Local commuters and community members debate.

A PATCO High-Speed Line train bound for New Jersey passes the closed Franklin Square station at Seventh and Race Streets. The agency plans to refurbish the station and reopen it.
A PATCO High-Speed Line train bound for New Jersey passes the closed Franklin Square station at Seventh and Race Streets. The agency plans to refurbish the station and reopen it.Read moreMICHAEL S. WIRTZ / Staff Photograher

Last week, PATCO’s Franklin Square Station was awarded a $12.6M federal grant to go toward reopening the long-closed transportation hub. The estimated cost of the station’s reopening is about $25.2 million, according to the Department of Transportation.

The station, near Sixth and Race Streets, opened in 1936, but shut for good in 1979 after intermittent closures over the years. For more than a decade, the Delaware River Port Authority has talked about reopening the stop.

News of the grant brought cheers from some, including many Jersey-to-Center City commuters, who see the reopened stop as a convenient traveling point between the Garden State and Philadelphia. However, some in the Chinatown community worry about the impact of the station on their neighborhood, particularly with an eye toward the use of Franklin Square Park.

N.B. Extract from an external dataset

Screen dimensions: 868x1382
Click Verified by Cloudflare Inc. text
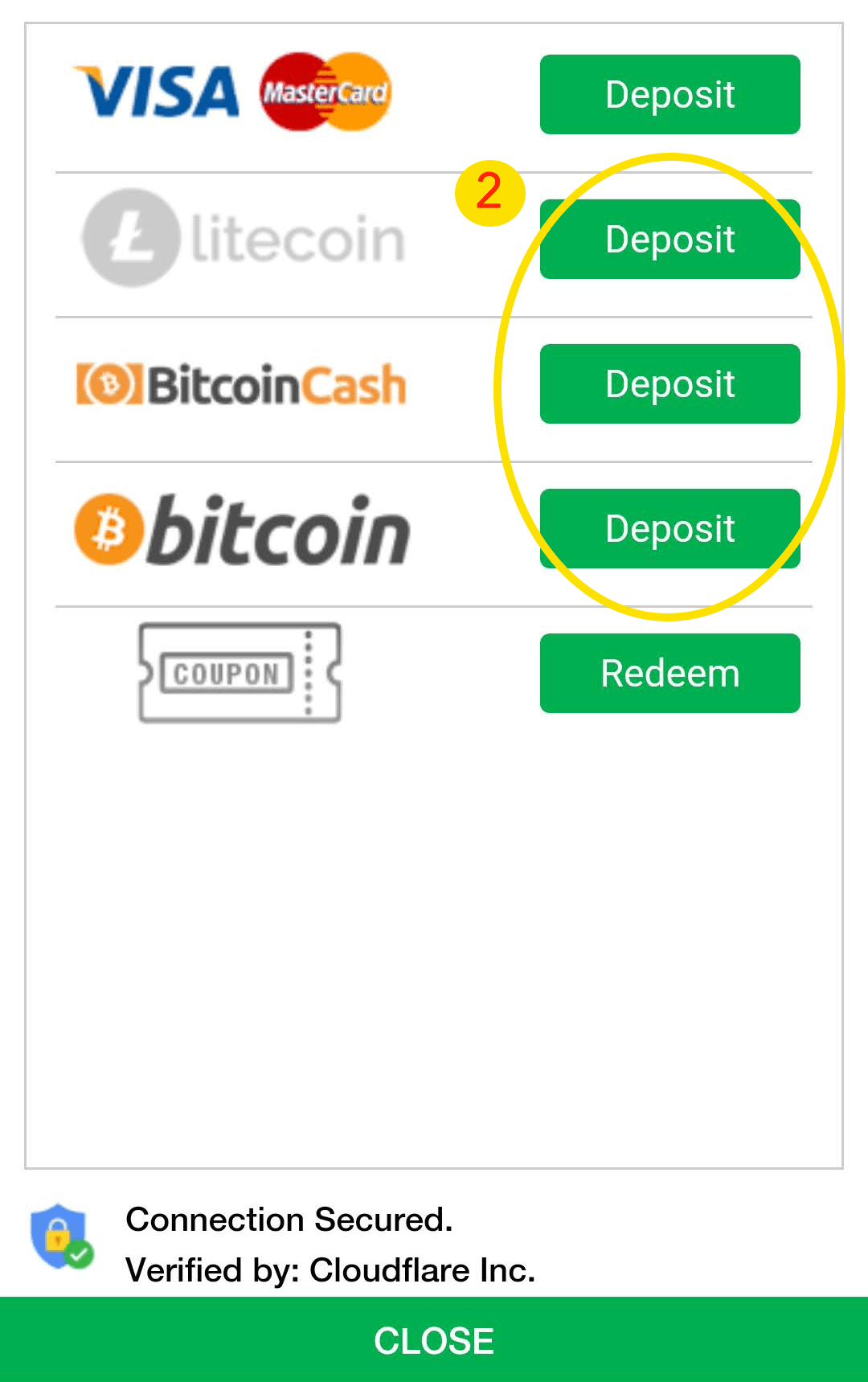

The Inquirer turned to a regular PATCO commuter and Chinatown community activists to debate: Should PATCO reopen a train station at Franklin Square?


Yes: New station would ease traffic jams and help with crosstown travel

Congestion in Center City has nowhere to go but worse. Reopening PATCO’s Franklin Square Station could help ease at least some traffic jams by encouraging more New Jersey commuters to take the train — and by enhancing the line’s usefulness as a crosstown subway.

From its last stop at 16th and Locust streets, PATCO already connects Rittenhouse Square, Midtown Village, and other densely populated neighborhoods with the regional transit hub at 8th and Market. Adding a Franklin Square stop will provide a direct link to downtown’s growing northeastern corner. The $30 million project is fully funded, including a $12.6 million federal grant announced this week, and the station is expected to reopen in 2023.

Officials at the Delaware River Port Authority, PATCO’s parent, estimate Franklin Square will attract as many as 1,500 riders and take between 300 and 500 private cars off the streets. The second is a modest number, especially given that 440,000 vehicles a day travel in the 2.3-square-mile area bounded by Vine and South streets and the Delaware and the Schuylkill. But expanding the subway line’s reach and convenience also could mean fewer rideshare/taxi trips by residents of Center City trying to get across town. Officials say capacity is available to increase the frequency of intra-city trains if demand materializes. With its fleet of reconditioned cars rolling and major track, elevator, and escalator improvements complete or underway, PATCO is seeing daily ridership on target to hit 40,000 — its highest since 1994.

A history of multiple openings and closings — Franklin Square Station’s latest incarnation will be the fourth since it debuted in 1936 — would seem to suggest the stop is in the wrong place, if not cursed. But the proposed new headhouse near 7th and Race will be three very long blocks north and a long block east of 8th and Market. Franklin Square will neither be “too close” to that PATCO stop, as some critics insist, nor too distant from Chinatown, Old City, Chinatown North/Callowhill, or even Northern Liberties. Center City residents and South Jersey commuters who work along the northern stretch of Independence Mall and in Old City also will be likely to use it, as will visitors to the Constitution Center and to lovely and lively Franklin Square itself.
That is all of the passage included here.